Can an array be grouped more efficiently than sorted?

Question

While working on example code for an algorithm question, I came across the situation where I was sorting an input array, even though I only needed to have identical elements

Answer 1

Any sorting algorithm, even the most efficient ones, will require you to traverse the array multiple times. Grouping on the other hand can be done in exactly one iteration, depending on how you insist your result be formatted two:

groups = {}
for i in arr:
    if i not in groups:
        groups[i] = []
    groups[i].append(i)

This is an extremely primitive loop ignoring many of the optimisations and idioms probably available in your language of choice, but results in this after just one iteration:

{1: [1, 1], 2: [2, 2], 3: [3], 4: [4, 4]}

If you have complex objects, you can choose any arbitrary attribute to group by as the dictionary key, so this is a very generic algorithm.

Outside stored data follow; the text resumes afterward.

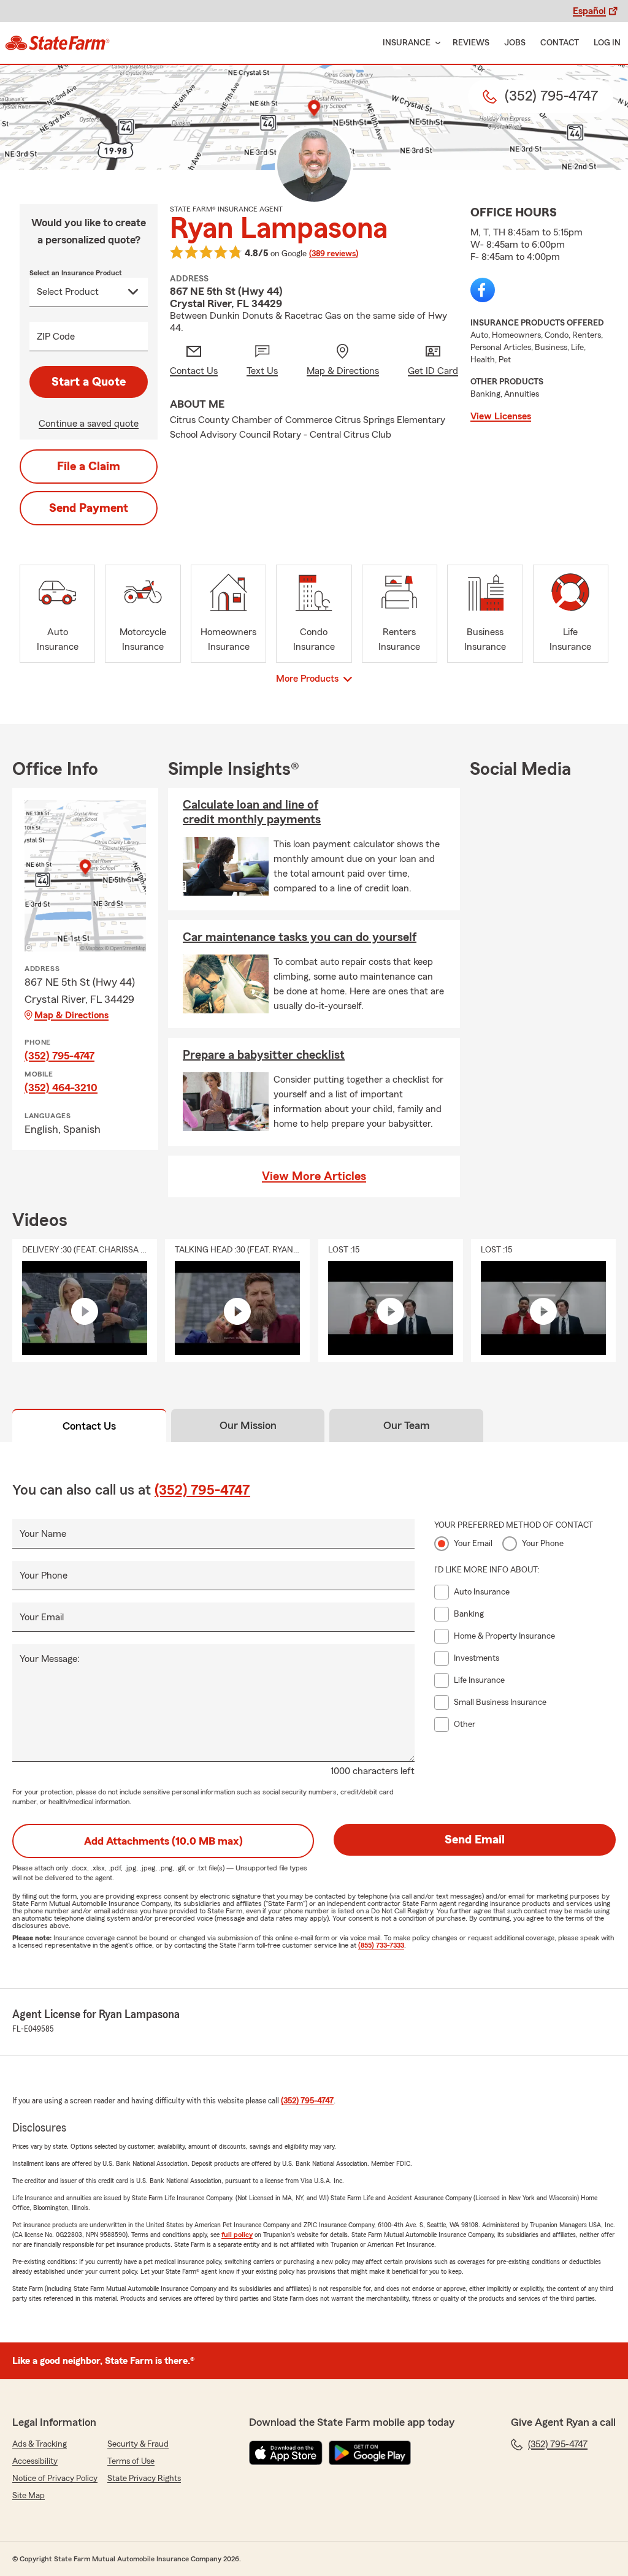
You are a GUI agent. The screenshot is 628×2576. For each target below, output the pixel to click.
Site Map (28, 2495)
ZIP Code (56, 336)
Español (589, 11)
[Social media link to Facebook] (482, 290)
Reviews (471, 43)
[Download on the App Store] (286, 2453)
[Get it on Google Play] (370, 2453)
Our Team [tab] (406, 1425)
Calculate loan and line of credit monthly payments (252, 812)
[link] (57, 43)
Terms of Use (131, 2461)
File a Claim (88, 466)
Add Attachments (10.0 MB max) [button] (163, 1840)
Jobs (515, 43)
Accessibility (35, 2461)
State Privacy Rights (144, 2478)
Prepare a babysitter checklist (264, 1055)
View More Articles (314, 1176)
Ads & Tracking (39, 2444)
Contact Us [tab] (89, 1425)
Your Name (43, 1534)
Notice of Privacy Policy (55, 2478)
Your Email (42, 1617)
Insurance (407, 43)
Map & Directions (71, 1015)
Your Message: (50, 1659)
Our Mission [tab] (248, 1425)
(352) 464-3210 (61, 1087)
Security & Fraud (138, 2444)
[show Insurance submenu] (435, 43)
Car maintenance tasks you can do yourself (299, 937)
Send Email (475, 1840)
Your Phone (43, 1575)
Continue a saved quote (89, 424)
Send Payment (88, 508)
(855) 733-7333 (381, 1945)
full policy (237, 2234)
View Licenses (500, 416)
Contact (559, 43)
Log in (607, 43)
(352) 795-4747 (59, 1055)
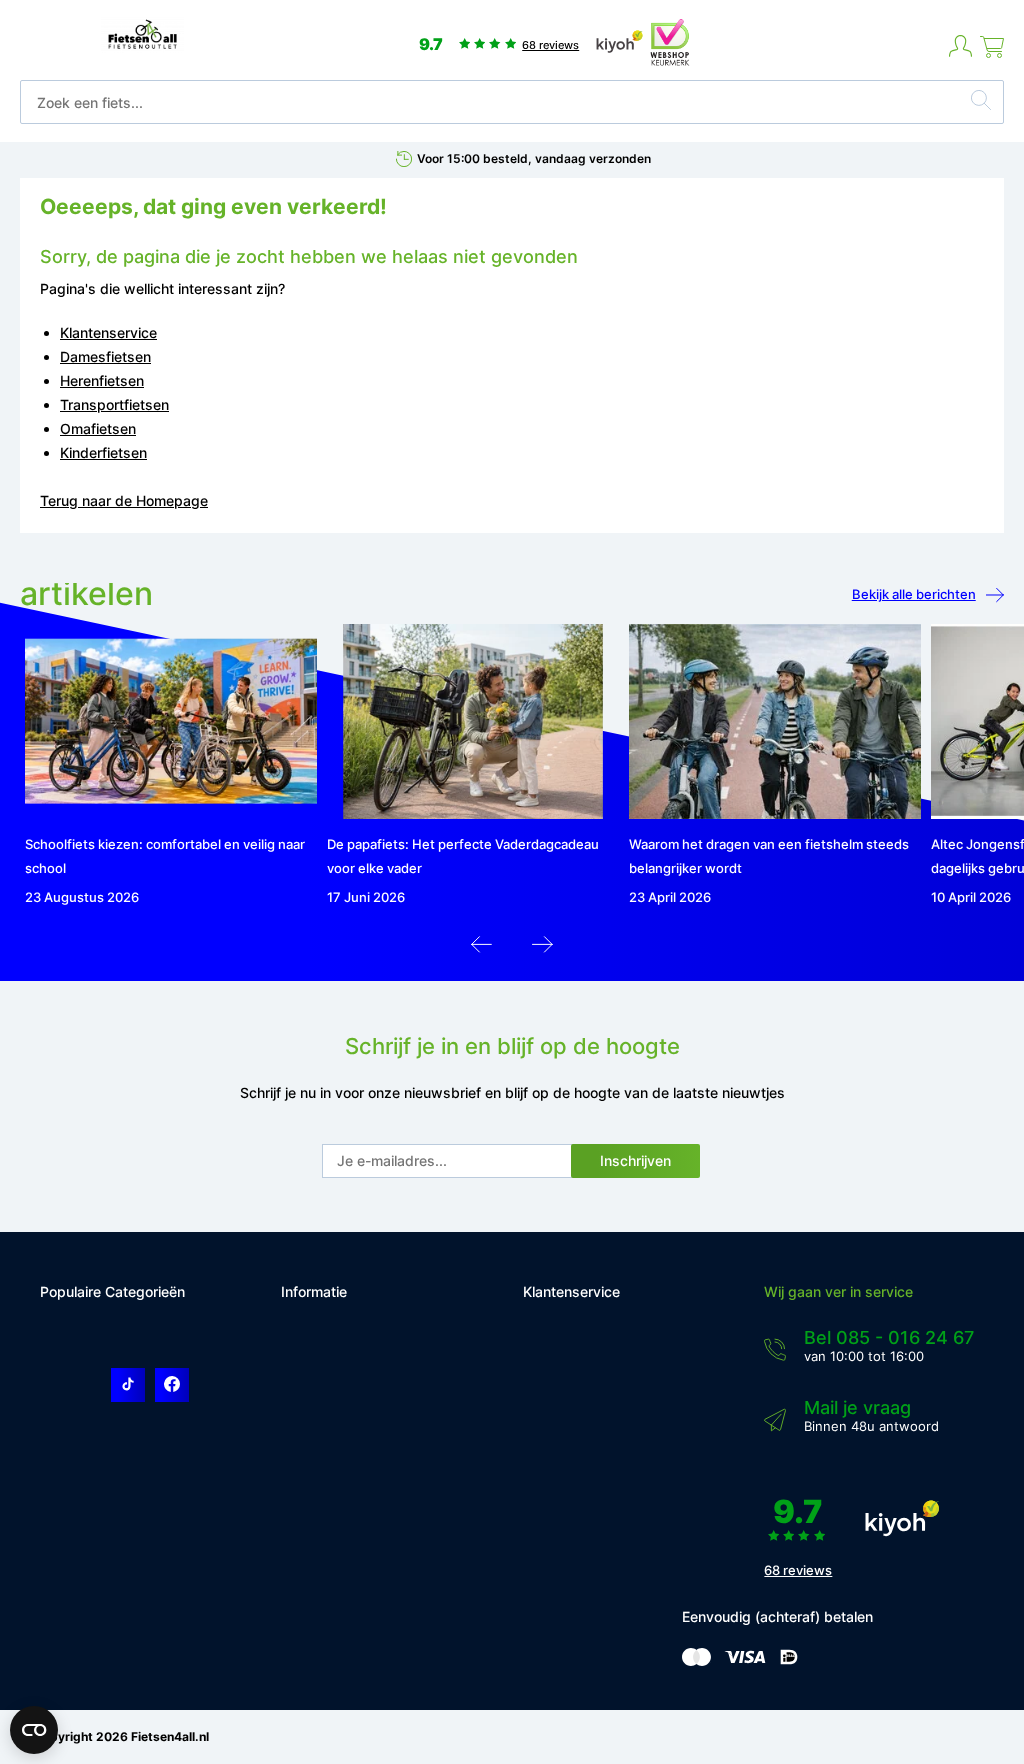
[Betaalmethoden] (696, 1661)
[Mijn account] (960, 47)
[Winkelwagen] (992, 47)
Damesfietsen (105, 356)
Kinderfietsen (103, 452)
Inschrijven (635, 1160)
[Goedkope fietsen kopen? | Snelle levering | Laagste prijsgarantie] (142, 47)
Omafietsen (98, 428)
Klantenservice (108, 332)
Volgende (542, 949)
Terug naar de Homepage (124, 500)
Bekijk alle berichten (914, 594)
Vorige (481, 949)
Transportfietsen (114, 404)
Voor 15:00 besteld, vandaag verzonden (534, 158)
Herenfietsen (102, 380)
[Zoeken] (981, 103)
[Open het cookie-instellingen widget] (34, 1730)
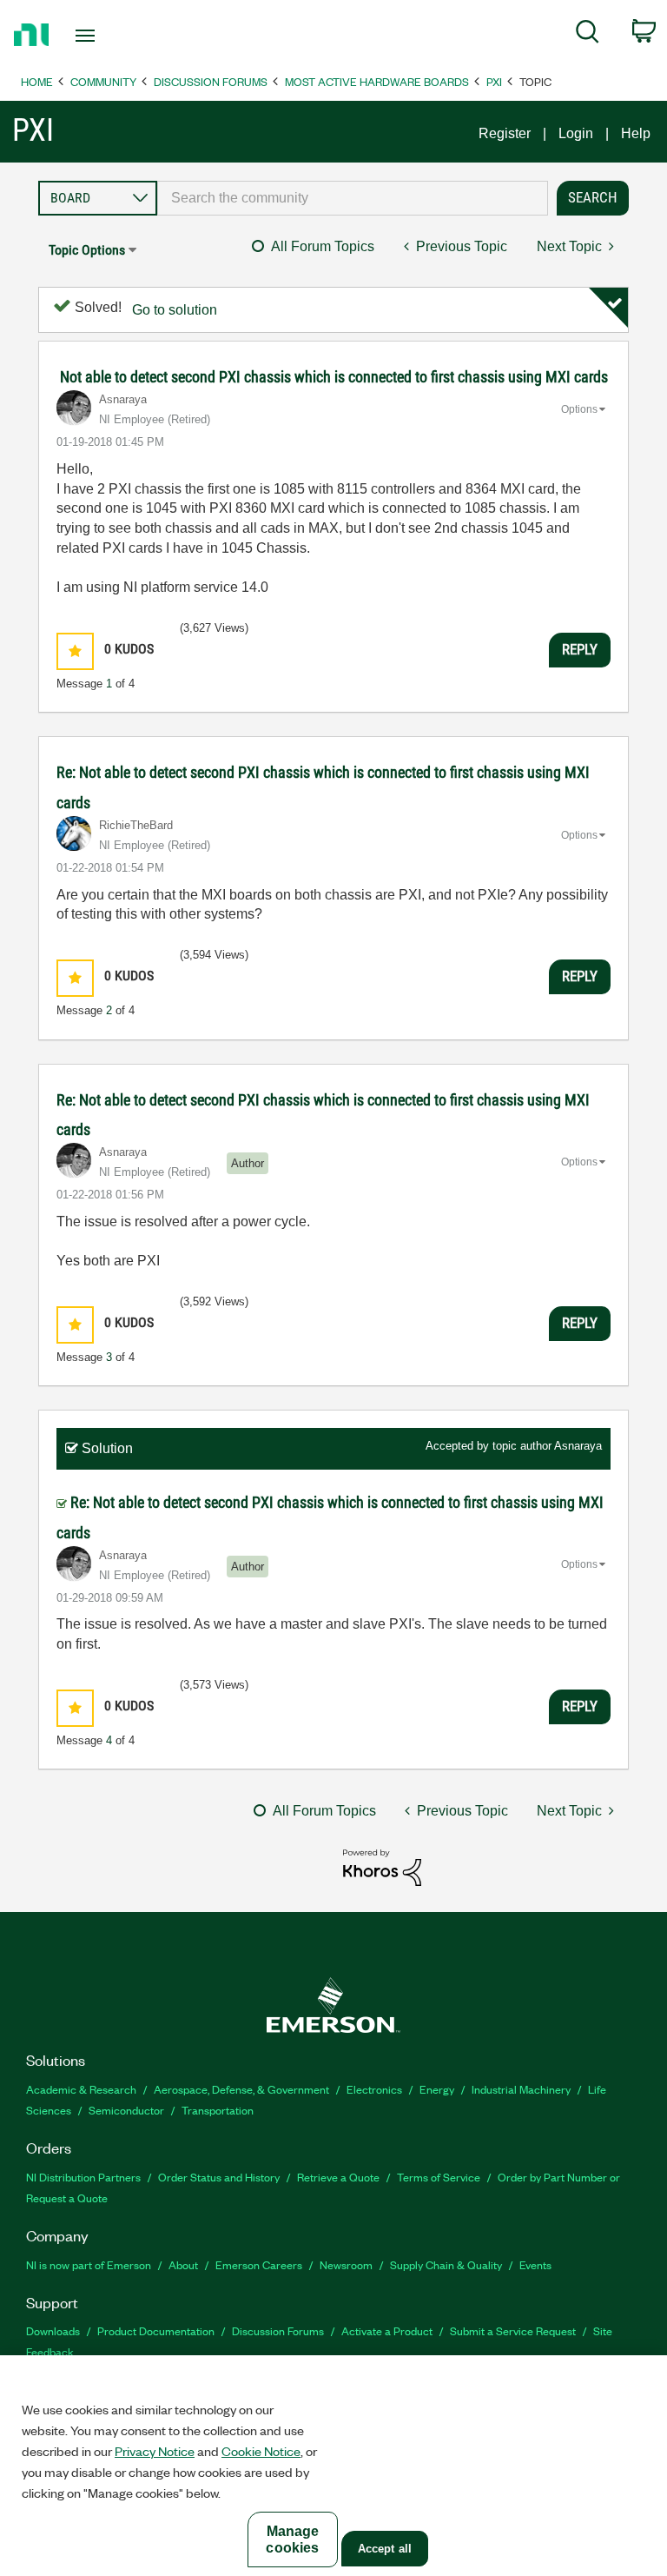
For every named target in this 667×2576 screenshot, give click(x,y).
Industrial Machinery (521, 2089)
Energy (436, 2089)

If you insist on your result being a flat list, you can achieve that easily:

result = []
for l in groups:
    result += l

(Again, ignoring specific language optimisations and idioms.)

So there you have a constant time solution requiring at most one full iteration of the input and one smaller iteration of the intermediate grouping data structure. The space requirements depend on the specifics of the language, but are typically only whatever little bit of overhead the dictionary and list data structures incur.